The optics could instantaneously interface with any screen manufactured by Rylance Conglomerated (Which at this point in history had become anything but museum pieces). Personalized algorithms fed you exactly what the optic decided you wanted, and who are you to argue. Sight tracking algorithms determined where your gaze had lingered through the day, making sure your lived experience was taken into account when you were served your daily portion of commercials.
That same commercial could talk to Salim, Claire, and Frederick, calling to each by name and asking if their lives wouldn’t be improved by this product or another. Geographic data fed to Rylance navsat could tell you precisely how much it would cost for you to hire a car to get you where you wanted to go.
Great obelisks of glass, dim smoky mirrors to those without the optics, screamed personalized ads to anyone who walked by. It sounds like you need a new vacuum Clara! The new DustMax 200 will be perfect! It can be so hard to choose where to go for lunch, right Hikaru? Get this season’s hottest new fashion trends, and show the world what it means to have a style that’s totally Owen.
The background roar of an advertisers algorithm became as customary as the sound of car horns or the chatter of people. The cities themselves became billboards.

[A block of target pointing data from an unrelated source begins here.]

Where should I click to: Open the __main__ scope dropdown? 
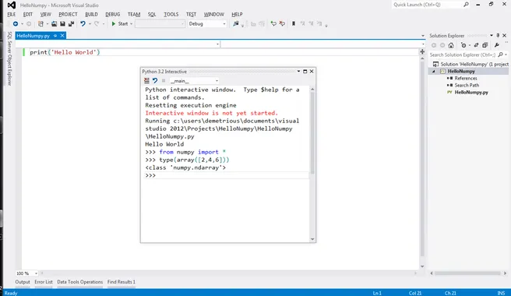194,81
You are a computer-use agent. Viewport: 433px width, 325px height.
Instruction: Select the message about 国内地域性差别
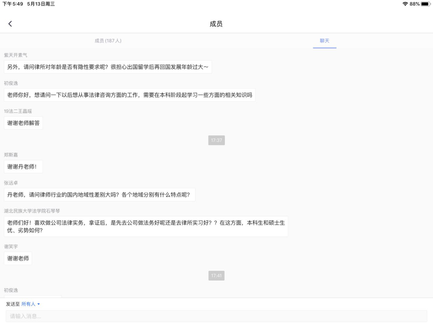(99, 195)
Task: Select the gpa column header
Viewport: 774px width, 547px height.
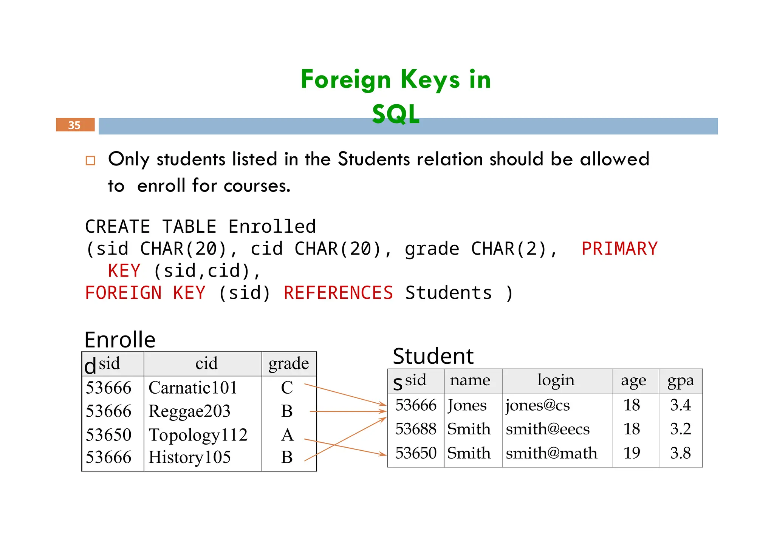Action: pos(680,381)
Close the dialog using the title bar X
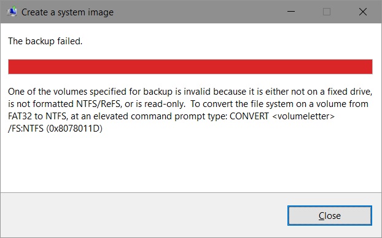Screen dimensions: 382x238 (x=363, y=12)

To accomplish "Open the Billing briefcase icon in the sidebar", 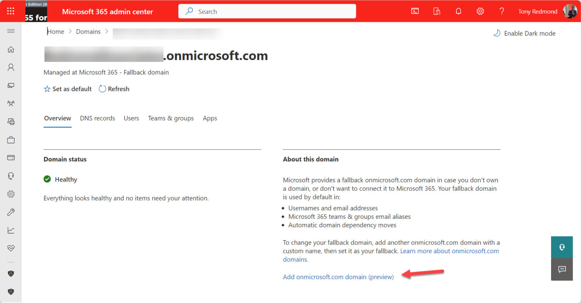I will click(11, 139).
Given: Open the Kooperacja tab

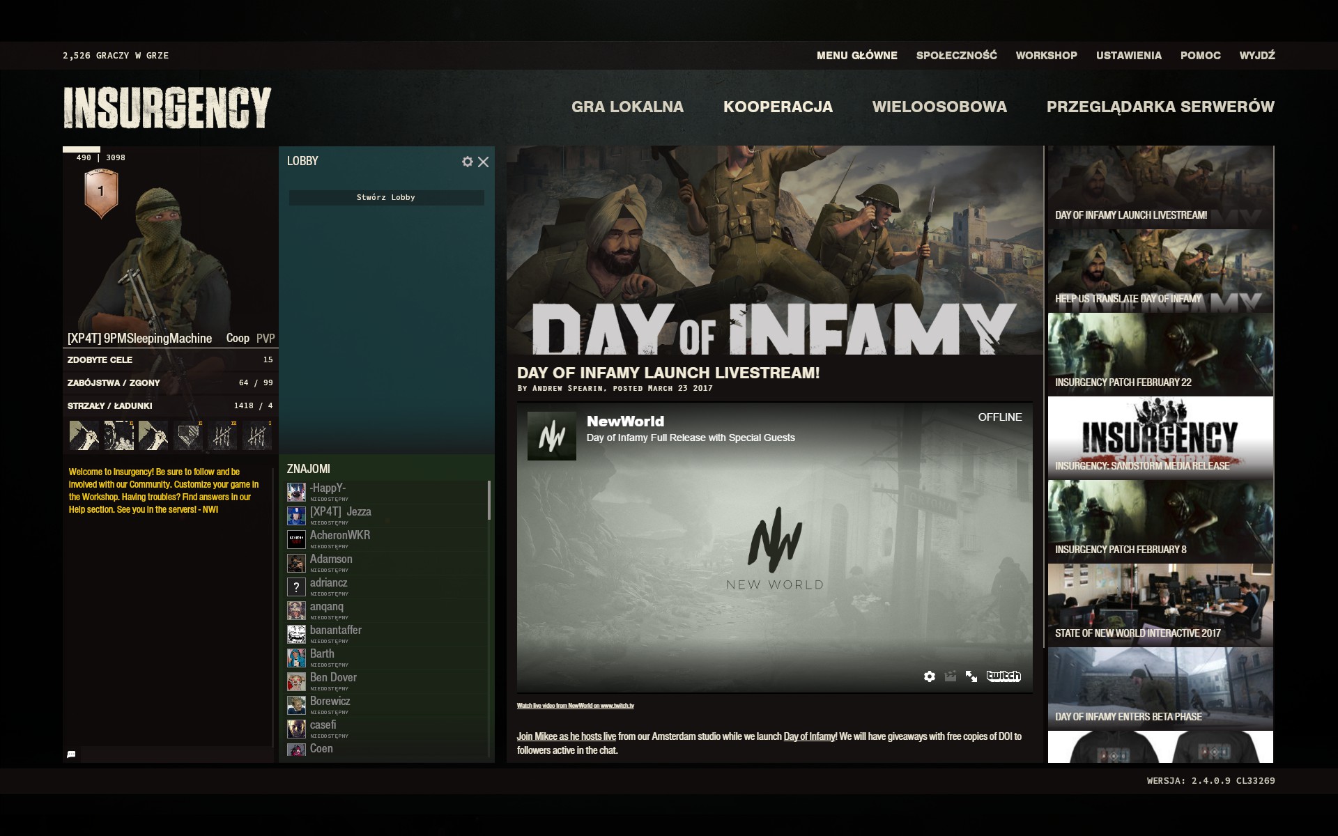Looking at the screenshot, I should pos(778,107).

The seventh generation offered the most personalized experience yet. For reasons that didn’t seem to benefit the consumer, but they were repeatedly assured was done exclusively for their sake, the optics could now work hand in hand with the machine learning algorithms.
No longer was the consumer separate from the branding. Each person could become an avenue for content driven programmatic advertising. A conversation no longer had to live in the realm of the general. The audio channels, snuggly wrapped around the bones of your ear, could alter the perceived auditory experience. The ocular projectors, running DeepFake programs faster than the speed of thought, could adjust mouth shape and overlay appropriate phrasing for the invented additions.

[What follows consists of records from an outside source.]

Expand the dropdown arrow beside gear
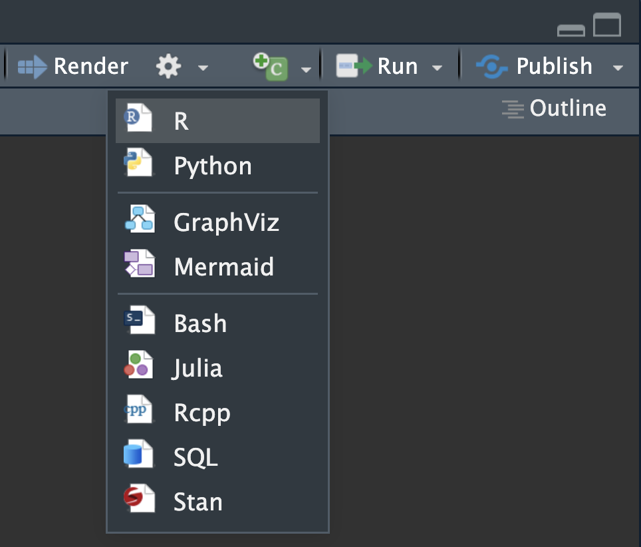The width and height of the screenshot is (641, 547). coord(203,68)

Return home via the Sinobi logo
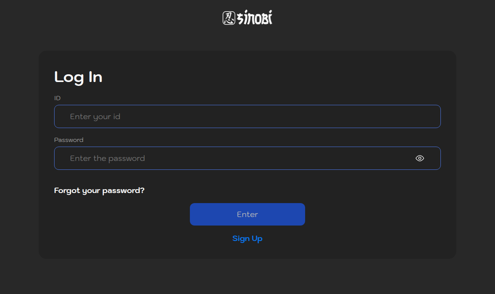[248, 18]
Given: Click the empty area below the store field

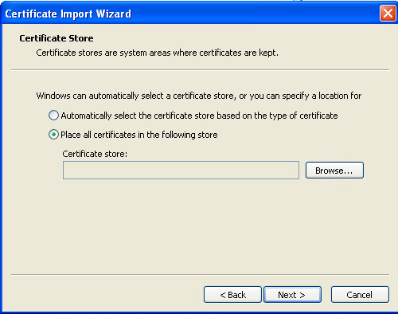Looking at the screenshot, I should coord(200,226).
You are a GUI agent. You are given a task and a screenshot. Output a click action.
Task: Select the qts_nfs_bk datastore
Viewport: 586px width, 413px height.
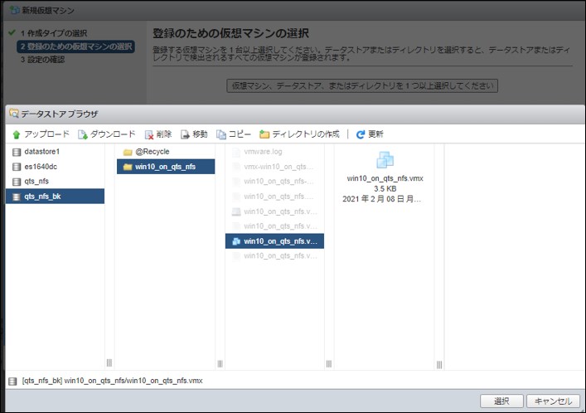tap(41, 197)
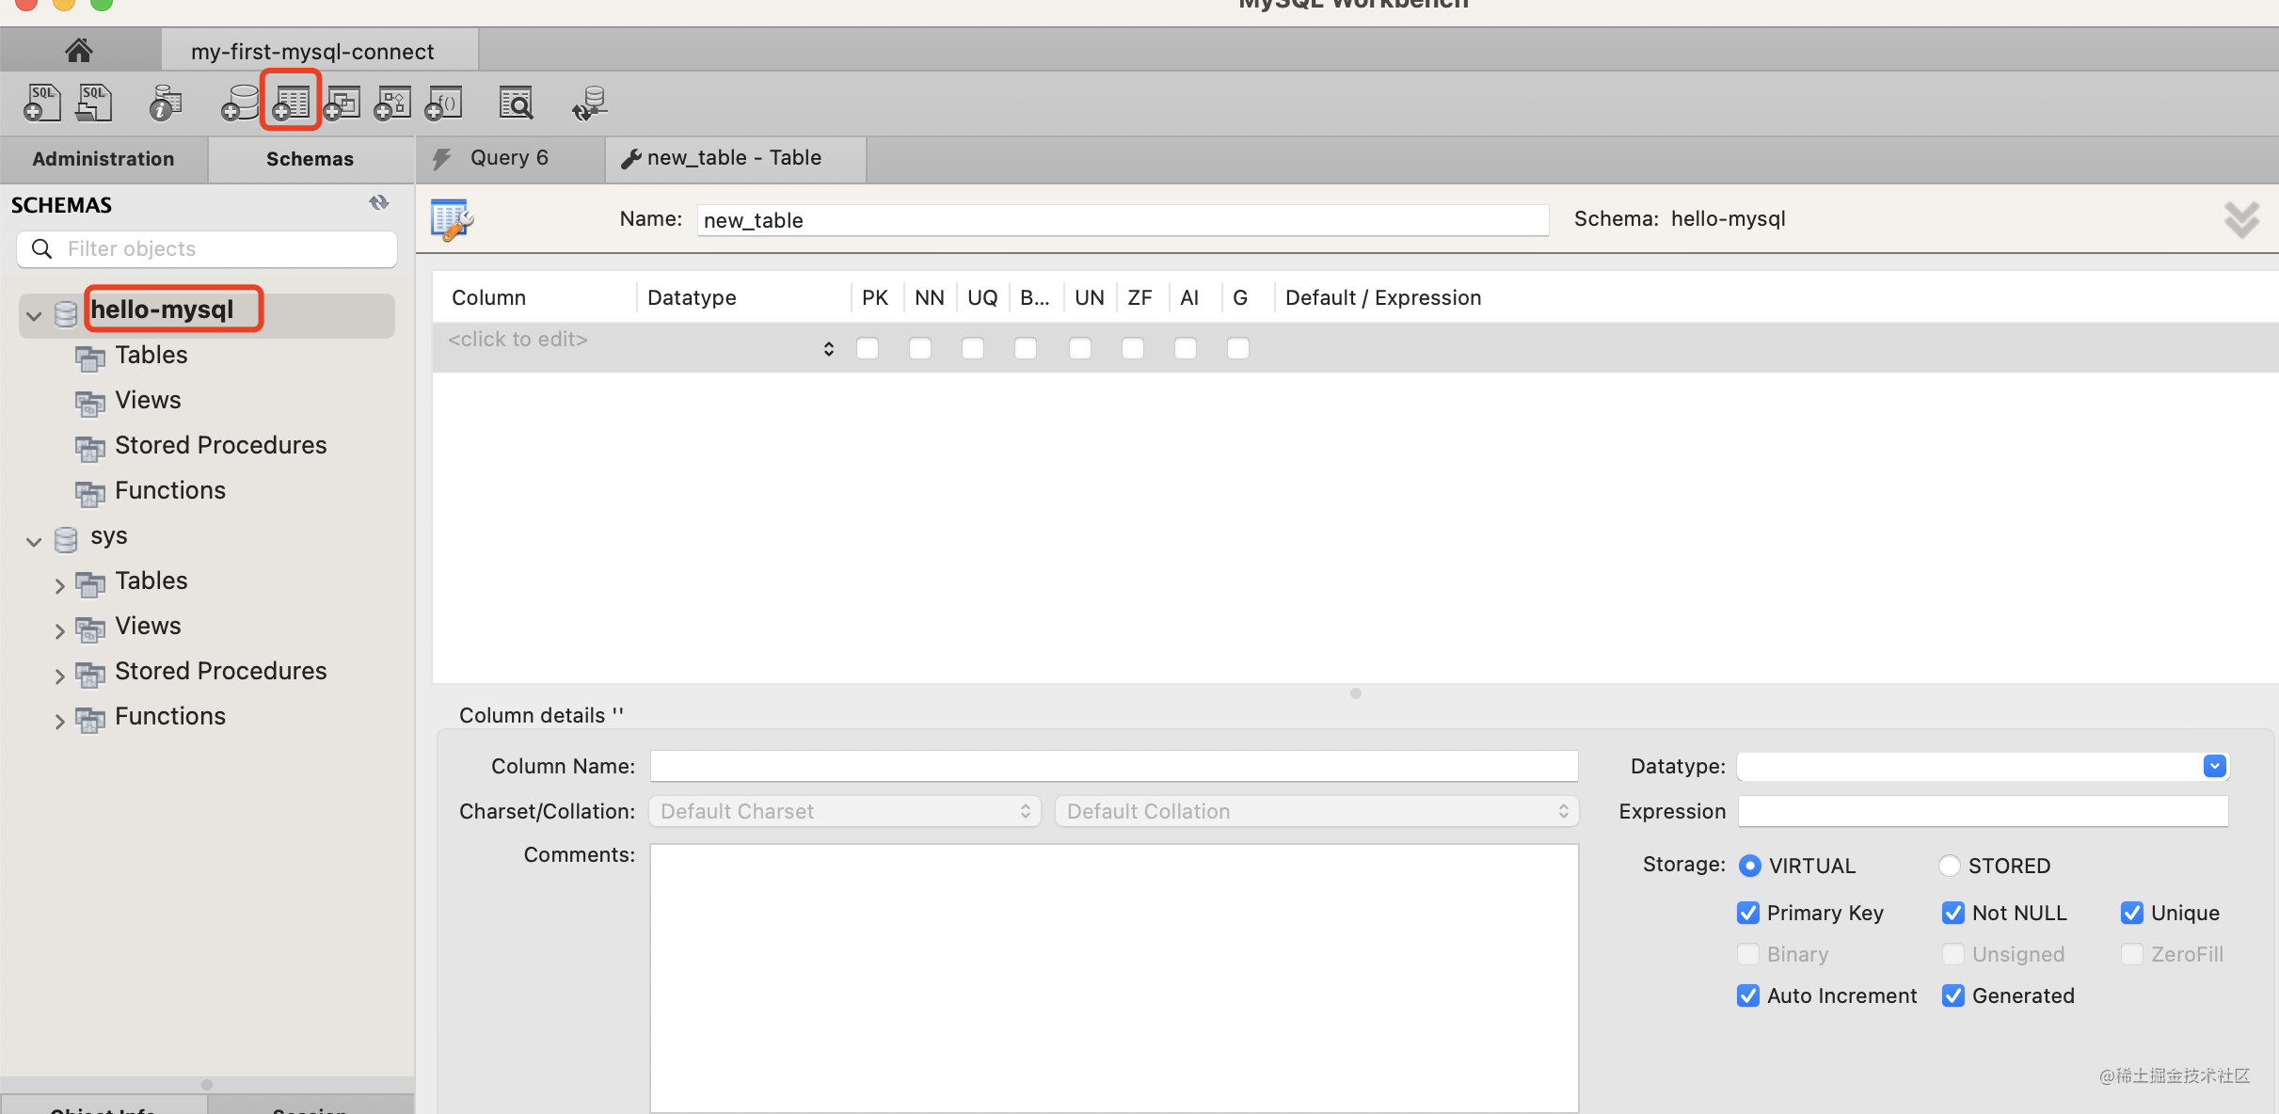Create a new SQL tab icon
Image resolution: width=2279 pixels, height=1114 pixels.
(x=42, y=103)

No longer did car manufacturers need to worry that their brand was being lost in casual shorthand. Personal purchasing data and privacy had been signed away in byzantine terms and agreements. Your friend didn’t drive here in their car, they drove here in their Shinohara Icon. While you may have told your brother you had just had lunch, he would know that you had enjoyed a succulent lunch from Chicken Dave’s.
And you’d look each other in the eyes, the Rylance watermark glazed over the irises, and laugh. You’d never notice the difference. And say, wasn’t there a sale going on? Your perception may no longer be your own, but at least there were plenty of material goods that could be.